The nearby settlement is a ring of wooden houses on tall concrete foundations, surrounding a school, a mosque and a community center. The community center was part of a joint program with the United Nations Development Program and the WFP, Chatila says. “The joint program identified the 10 ten poorest villages in all of Egypt,” he explains. “Abu Safa was selected, and so this center was built.”

The facility is a multipurpose training center, with sewing courses for the women, adult literacy programs, and basic awareness advice on topics such as hygiene. The center also serves as a meeting area for the villagers and is a clinic for the government doctor who visits once a month.

“It was a coordinated effort,” Chatila says. “We provided the building, and the government donated the sewing machines and monitors for the classes.”

There is also a television. Al-Mullah sees this as an important tool for teaching the nomads that there is another world out there; Chatila is not as convinced.

“There’s always the danger in this type of aid work that you are destroying a culture,” he says. “But what are we supposed to do? They were starving out there in the desert, and we can’t pretend for them that there isn’t another world out there. They’re not children.”

The school is a simple, one-room building. The teacher has come from Qena since none of the locals are qualified. An imam from Shalatin visits periodically for the same reason.

Leaving the settlement is not an easy task. The people insist that we sit with them and drink a thick, sweet coffee flavored with ginger called jabana. Drinking jabana is a ritual in which the guest watches the entire process of making the coffee. While we’re waiting, men emerge from behind the community center with round bull hide shields and “Crusader style swords” that perfectly fit the descriptions offered by Ibn Selim Al-Aswani more than 1,000 years ago.

Two armed men face each other as another picks up a flat drum and begins beating out a rhythm and chanting. The men dance in circles around each other, stabbing the sky with their swords. As the music ends, the dancers lay down their swords and back away from each other with their hands held high as if to show that it was all in fun. Two more men rush in to pick up the weapons, and the dance begins again almost immediately. The women of the settlement sit off to the side ululating as dance continues. Everyone joins in, the youngest dancer couldn’t have been all of 10 years old and the oldest don’t look as if they will be able to finish the dance.
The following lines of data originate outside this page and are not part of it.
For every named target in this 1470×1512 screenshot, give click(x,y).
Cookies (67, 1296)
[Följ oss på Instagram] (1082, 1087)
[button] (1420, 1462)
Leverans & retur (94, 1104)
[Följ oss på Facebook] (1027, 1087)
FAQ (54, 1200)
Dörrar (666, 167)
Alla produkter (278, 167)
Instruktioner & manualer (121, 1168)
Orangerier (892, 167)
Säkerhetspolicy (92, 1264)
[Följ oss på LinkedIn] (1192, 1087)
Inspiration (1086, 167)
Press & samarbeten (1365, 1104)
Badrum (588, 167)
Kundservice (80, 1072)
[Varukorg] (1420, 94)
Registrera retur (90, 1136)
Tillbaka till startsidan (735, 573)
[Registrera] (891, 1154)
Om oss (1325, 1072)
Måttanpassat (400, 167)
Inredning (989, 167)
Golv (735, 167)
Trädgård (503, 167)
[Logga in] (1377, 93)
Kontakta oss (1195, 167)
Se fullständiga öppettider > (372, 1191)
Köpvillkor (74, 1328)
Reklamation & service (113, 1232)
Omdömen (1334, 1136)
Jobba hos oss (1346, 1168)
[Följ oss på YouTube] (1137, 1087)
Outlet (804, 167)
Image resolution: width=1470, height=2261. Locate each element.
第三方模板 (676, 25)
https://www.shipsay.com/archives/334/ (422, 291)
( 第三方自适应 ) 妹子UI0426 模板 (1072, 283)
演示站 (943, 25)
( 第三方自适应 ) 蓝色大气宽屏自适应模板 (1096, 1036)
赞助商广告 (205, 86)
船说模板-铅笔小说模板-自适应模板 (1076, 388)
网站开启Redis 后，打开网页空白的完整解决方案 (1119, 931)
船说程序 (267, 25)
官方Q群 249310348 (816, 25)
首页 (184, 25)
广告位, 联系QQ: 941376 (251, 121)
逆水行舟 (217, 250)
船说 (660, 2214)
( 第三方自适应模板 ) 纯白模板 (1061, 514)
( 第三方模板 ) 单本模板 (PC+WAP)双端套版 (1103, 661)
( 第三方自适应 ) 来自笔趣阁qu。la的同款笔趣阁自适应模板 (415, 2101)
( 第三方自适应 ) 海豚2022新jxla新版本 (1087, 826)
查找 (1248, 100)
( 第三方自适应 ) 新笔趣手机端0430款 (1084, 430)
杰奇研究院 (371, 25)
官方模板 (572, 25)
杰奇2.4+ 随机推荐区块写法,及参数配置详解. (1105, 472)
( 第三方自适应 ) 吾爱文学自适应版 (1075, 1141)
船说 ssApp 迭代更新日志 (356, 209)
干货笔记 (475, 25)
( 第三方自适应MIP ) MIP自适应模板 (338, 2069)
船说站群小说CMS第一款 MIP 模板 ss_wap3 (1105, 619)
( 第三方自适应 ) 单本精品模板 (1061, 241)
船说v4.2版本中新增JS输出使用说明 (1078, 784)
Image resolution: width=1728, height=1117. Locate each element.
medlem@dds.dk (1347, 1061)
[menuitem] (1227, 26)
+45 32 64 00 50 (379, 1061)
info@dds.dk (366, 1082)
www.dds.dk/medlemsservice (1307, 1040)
Leaving Abu Safa, Chatila says the rituals make him feel vindicated in a way. “I know that their lives are changing and that we are a part of that,” he says. “But when they wanted to celebrate and greet guests, this is what they chose to do. To me that says that at least a part of their culture is going to remain intact.”

Shalatin

Shalatin is a sprawl more than a city. The concrete buildings which line the main street give way to a random collection of shacks built from scavenged material. It doesn’t look it at first, but Shalatin is an important trading hub. It is the last Egyptian city before the disputed border area with Sudan, with a market that has more goods than you can find anywhere outside of Cairo. Raw materials make their way from Africa through Sudan, and manufactured goods both imported and made in Egypt stop here on their way south. The camel market in Shalatin is the largest in Egypt, by some estimates the largest in Africa.

Rahman is Besharin and has lived in Shalatin for years now. His children were born here and their lives bear no resemblance to their father’s childhood.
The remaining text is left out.